* **What you need to do**
Exclude the pictures, then copy all remaining records exactly.

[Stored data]
━━━━━━━━━━━━━━━━━━━━

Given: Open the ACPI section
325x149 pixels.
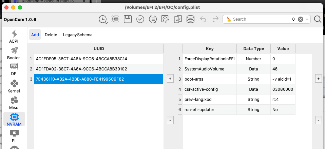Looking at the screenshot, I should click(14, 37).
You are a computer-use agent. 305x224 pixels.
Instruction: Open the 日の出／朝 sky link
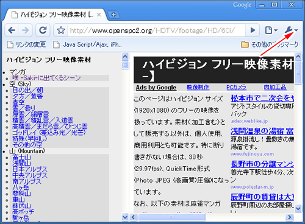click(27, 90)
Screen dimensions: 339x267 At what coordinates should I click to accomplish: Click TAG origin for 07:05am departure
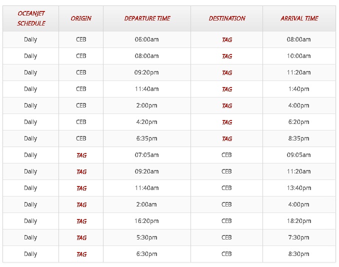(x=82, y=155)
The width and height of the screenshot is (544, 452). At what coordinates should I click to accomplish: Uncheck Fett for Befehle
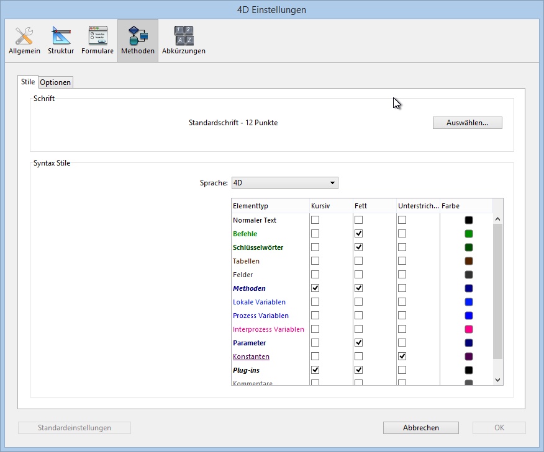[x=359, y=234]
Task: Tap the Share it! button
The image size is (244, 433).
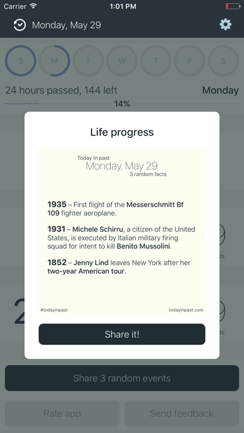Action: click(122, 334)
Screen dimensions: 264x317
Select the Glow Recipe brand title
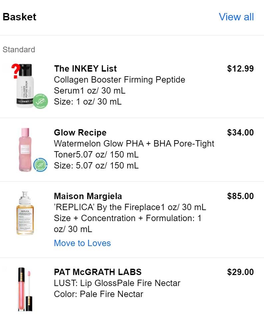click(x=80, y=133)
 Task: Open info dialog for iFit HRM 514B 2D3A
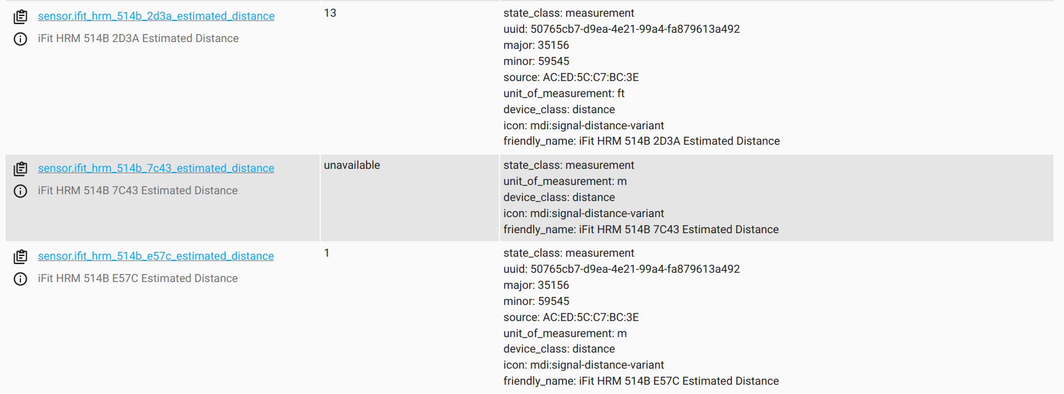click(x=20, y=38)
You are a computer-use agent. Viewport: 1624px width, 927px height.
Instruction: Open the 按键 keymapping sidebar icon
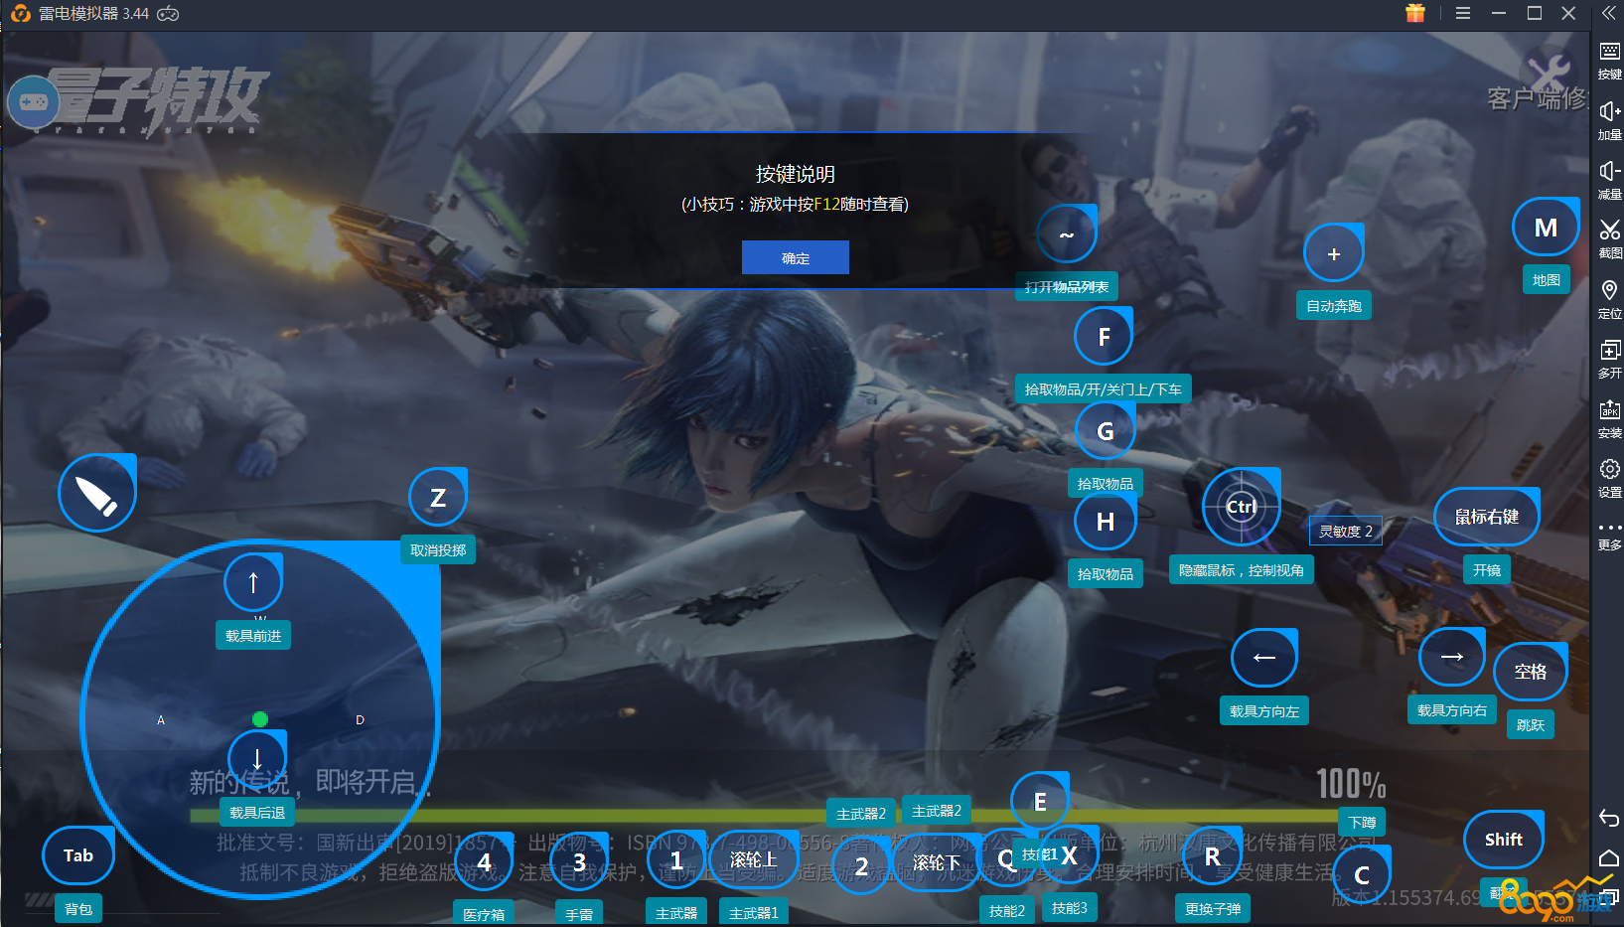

━━━━━━━━━━━━━━━━━━━━

* **Written reply**
Given: Open the ACPI section
325x149 pixels.
Looking at the screenshot, I should click(14, 37).
You are a computer-use agent. 305x224 pixels.
Instruction: Open the 日の出／朝 sky link
click(27, 90)
Screen dimensions: 339x267 At what coordinates should I click to accomplish: Click TAG origin for 07:05am departure
(x=82, y=155)
The width and height of the screenshot is (544, 452). At what coordinates should I click to accomplish: Uncheck Fett for Befehle
[x=359, y=234]
Task: Tap the Share it! button
The image size is (244, 433).
Action: click(122, 334)
Screen dimensions: 264x317
Select the Glow Recipe brand title
click(x=80, y=133)
 Task: Open info dialog for iFit HRM 514B 2D3A
click(x=20, y=38)
You are a computer-use agent. Viewport: 1624px width, 927px height.
Instruction: Open the 按键 keymapping sidebar icon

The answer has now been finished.